Judge: Daniel S. Murphy, Case: 23STCV03116, Date: 2023-04-24 Tentative Ruling

Case Number: 23STCV03116    Hearing Date: April 24, 2023    Dept: 32

 

JOSE TRUJILLO,

                        Plaintiff,

            v.

 

CURRENT AIR CLOTHING, INC.,

                        Defendant.

 

  Case No.:  23STCV03116

  Hearing Date:  April 24, 2023

 

     [TENTATIVE] order RE:

defendant’s motion to compel arbitration

 

 

BACKGROUND

            On February 10, 2023, Plaintiff Jose Trujillo filed this employment action against Defendant Current Air Clothing, Inc. The complaint asserts claims for wrongful termination, discrimination, retaliation, and failure to pay wages.

            On March 24, 2023, Defendant filed the instant motion to compel arbitration. Plaintiff has not filed an opposition.

LEGAL STANDARD

“On petition of a party to an arbitration agreement alleging the existence of a written agreement to arbitrate a controversy and that a party to the agreement refuses to arbitrate that controversy, the court shall order the petitioner and the respondent to arbitrate the controversy if it determines that an agreement to arbitrate the controversy exists….” (Code Civ. Proc, § 1281.2.) “The party seeking arbitration bears the burden of proving the existence of an arbitration agreement, and the party opposing arbitration bears the burden of proving any defense, such as unconscionability.” (Pinnacle Museum Tower Assn. v. Pinnacle Market Development (US), LLC (2012) 55 Cal.4th 223, 236.)

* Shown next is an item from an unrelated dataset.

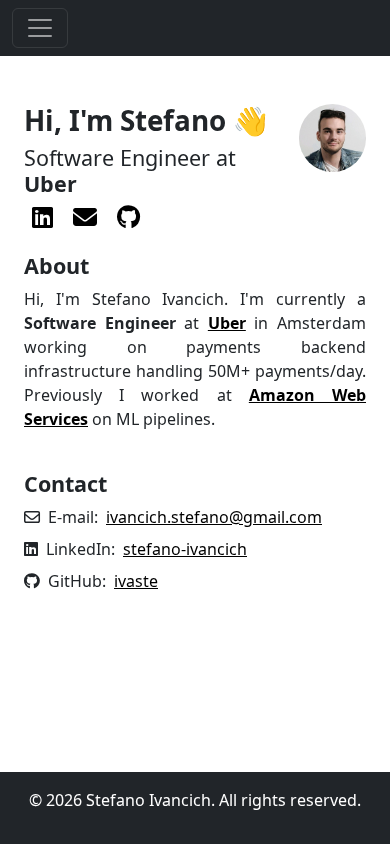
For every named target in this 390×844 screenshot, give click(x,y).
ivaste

The Federal Arbitration Act (“FAA”) states that “[a] written provision in any . . . contract evidencing a transaction involving commerce to settle by arbitration a controversy thereafter arising out of such contract or transaction . . . shall be valid, irrevocable, and enforceable, save upon such grounds as exist at law or in equity for the revocation of any contract.” (9 U.S.C. § 2.) The term “involving commerce” is interpreted to mean simply “affecting commerce” to give the FAA the broadest reach possible, and does not require a transaction that is actually “within the flow of interstate commerce.” (See Allied-Bruce Terminix Co. v. Dobson (1995) 513 U.S. 265, 273-74; Citizens Bank v. Alafabco, Inc. (2003) 539 U.S. 52, 56.) Moreover, parties may agree to apply the FAA notwithstanding any effect on interstate commerce. (Victrola 89, LLC v. Jaman Properties 8 LLC (2020) 46 Cal.App.5th 337, 355.)

DISCUSSION

“The moving party ‘can meet its initial burden by attaching to the motion or petition a copy of the arbitration agreement purporting to bear the opposing party's signature.’” (Gamboa v. Northeast Community Clinic (2021) 72 Cal.App.5th 158, 165, quoting Bannister v. Marinidence Opco, LLC (2021) 64 Cal.App.5th 541, 543-44.)

On July 20, 2021, Plaintiff signed an acknowledgment confirming that he knowingly and voluntarily agreed to submit any dispute arising from or relating to his employment to binding arbitration. (Chu Decl., Ex. B.) The acknowledgment further states that Plaintiff understood the agreement to mean he waived his right to a jury trial. (Ibid.) Plaintiff does not oppose the motion and therefore submits that the agreement is valid and covers the claims at issue.

The Court finds that Defendant has satisfied its burden of proving an agreement to arbitrate. Plaintiff has not offered any defense against enforcement of the contract. Therefore, the claims are subject to arbitration.

 

CONCLUSION

            Defendant’s motion to compel arbitration is GRANTED. The Court hereby stays the case in its entirety.